9. Conditions of Goods Supplied

  • All implied conditions/warranties are excluded.

  • No liability for defects caused by wear and tear, misuse, accidents, or failure to maintain.

  • No liability for goods repaired or tampered with by the Buyer.

  • Liability for third-party manufactured goods is limited to the manufacturer’s guarantee.

10. Storage

  • A reasonable storage charge may apply if delivery instructions are not given within 14 days of request.

11. Transfer of Property and Risk

  • Goods remain the property of The Company until full payment is received.

  • The Company may enter premises to recover goods if unpaid.

  • Goods must be stored separately and identifiable until payment.

  • Buyer acts as fiduciary and holds proceeds of sale in trust until payment.

  • Goods are at Buyer’s risk from delivery.

12. Payment

  • Payment is due within 30 days of invoice without deduction.

  • The Company may suspend delivery, charge interest (2% above RBS base rate or 10%, whichever is greater), or retain goods if payment is not made or the Buyer becomes insolvent.

  • Buyer must pay in full even if goods are defective, subject to refund if arbitration confirms a price reduction.

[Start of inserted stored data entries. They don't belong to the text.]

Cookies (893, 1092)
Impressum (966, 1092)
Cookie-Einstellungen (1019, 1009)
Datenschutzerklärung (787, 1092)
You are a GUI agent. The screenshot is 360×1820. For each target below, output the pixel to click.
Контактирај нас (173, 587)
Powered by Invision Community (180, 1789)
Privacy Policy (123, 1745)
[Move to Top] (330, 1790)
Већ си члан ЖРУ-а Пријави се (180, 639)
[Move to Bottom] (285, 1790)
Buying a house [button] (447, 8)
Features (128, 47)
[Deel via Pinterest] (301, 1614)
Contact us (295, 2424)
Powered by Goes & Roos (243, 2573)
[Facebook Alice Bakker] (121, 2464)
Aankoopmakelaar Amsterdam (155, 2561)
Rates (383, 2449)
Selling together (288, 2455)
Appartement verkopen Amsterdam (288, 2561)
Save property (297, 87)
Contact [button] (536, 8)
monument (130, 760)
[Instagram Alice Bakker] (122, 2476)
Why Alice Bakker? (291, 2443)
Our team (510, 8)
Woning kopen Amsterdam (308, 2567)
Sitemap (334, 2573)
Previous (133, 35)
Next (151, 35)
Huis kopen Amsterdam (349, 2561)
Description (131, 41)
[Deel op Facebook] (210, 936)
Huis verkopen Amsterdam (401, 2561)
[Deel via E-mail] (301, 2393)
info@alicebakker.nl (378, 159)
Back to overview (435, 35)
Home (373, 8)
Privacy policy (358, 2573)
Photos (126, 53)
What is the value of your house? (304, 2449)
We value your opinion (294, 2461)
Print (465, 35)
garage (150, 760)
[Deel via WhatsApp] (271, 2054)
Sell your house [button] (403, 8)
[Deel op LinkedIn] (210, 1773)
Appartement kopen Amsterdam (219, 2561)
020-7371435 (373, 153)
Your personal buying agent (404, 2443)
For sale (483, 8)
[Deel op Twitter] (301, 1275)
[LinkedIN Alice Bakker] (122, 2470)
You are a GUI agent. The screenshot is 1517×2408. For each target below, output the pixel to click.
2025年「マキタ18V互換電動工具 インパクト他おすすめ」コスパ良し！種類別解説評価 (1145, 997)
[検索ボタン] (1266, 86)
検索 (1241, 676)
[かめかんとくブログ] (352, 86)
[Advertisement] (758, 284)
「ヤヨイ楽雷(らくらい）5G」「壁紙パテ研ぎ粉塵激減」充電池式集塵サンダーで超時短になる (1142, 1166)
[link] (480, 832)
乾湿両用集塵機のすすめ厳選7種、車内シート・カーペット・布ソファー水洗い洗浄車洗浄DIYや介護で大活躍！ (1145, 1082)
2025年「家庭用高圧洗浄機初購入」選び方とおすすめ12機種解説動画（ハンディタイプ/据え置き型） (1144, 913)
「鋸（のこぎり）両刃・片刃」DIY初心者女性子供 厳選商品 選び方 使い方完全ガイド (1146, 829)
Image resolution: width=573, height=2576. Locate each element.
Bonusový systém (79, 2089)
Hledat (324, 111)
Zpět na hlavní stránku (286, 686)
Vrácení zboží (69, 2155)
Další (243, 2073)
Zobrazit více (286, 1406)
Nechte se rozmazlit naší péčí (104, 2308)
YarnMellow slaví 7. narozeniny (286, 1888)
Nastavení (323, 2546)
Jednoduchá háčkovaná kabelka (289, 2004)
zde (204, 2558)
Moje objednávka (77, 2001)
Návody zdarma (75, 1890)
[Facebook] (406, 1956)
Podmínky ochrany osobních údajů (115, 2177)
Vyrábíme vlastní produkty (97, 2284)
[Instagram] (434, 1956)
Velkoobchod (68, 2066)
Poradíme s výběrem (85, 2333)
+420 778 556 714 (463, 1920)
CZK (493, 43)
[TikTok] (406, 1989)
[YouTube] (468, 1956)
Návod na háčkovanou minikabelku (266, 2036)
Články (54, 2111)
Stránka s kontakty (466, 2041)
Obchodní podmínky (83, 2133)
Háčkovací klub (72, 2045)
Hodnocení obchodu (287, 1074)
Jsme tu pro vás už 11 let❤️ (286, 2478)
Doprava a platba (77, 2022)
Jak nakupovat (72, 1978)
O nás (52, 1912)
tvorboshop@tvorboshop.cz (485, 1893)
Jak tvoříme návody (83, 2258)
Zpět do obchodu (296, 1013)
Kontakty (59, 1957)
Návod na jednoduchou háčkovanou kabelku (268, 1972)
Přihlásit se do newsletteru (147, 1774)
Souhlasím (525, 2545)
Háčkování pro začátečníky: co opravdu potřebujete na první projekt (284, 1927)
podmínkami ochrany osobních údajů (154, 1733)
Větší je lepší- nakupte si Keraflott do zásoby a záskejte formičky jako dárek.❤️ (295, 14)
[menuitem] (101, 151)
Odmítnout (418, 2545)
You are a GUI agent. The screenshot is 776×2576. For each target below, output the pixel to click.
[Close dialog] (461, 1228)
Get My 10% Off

13. Currency and Place of Payment

  • All payments must be made in GBP to The Company’s registered office.

14. Despatch in Lots

  • The Company may deliver in instalments, each treated as a separate contract.

15. Delivery Dates and Times

  • Delivery dates are approximate. Delays do not entitle rejection, cancellation, or damages.

  • Additional charges may apply for special delivery arrangements or deliveries outside 9am–5pm, Monday to Friday.

16. Buyer’s Duty to Take Delivery

  • Buyer must provide delivery arrangements and notice of changes.

  • If goods are not taken on time, The Company may suspend delivery, treat the contract as repudiated, or charge storage costs.

17. Cancellation

  • Orders cannot be cancelled without full indemnity to The Company, including:

    • Cost of work in progress

    • Expenses incurred

    • Loss of profit

  • Cancellation is not accepted for purpose-built goods.

18. Force Majeure

  • The Company is not liable for delays due to events beyond its control (e.g., war, natural disasters, industrial disputes, government actions). Buyer may cancel or allow order to remain pending.

19. Substitution

  • The Company may substitute materials or parts with suitable alternatives. If unavailable, obligations are suspended until available, with price adjusted accordingly.

20. Erection and Services

  • Buyer must:

    • Prepare the site and pay for modifications.

    • Provide access, labour, lifting gear, power, and services.

    • Pay unloading costs, customs duties, and related expenses.

    • Pay travel and other expenses for The Company’s staff.

    • Not interfere with goods until erection is complete.

    • Accept completion only upon written notice from The Company.

21. Sub-Contracting

  • The Company may subcontract manufacturing or performance.

22. Value Added Tax

  • VAT will be charged at the applicable rate for UK sales.

23. Overseas Sales

  • Buyer is responsible for import legislation compliance and duties.

24. Governing Law

  • The contract is governed by the laws of England.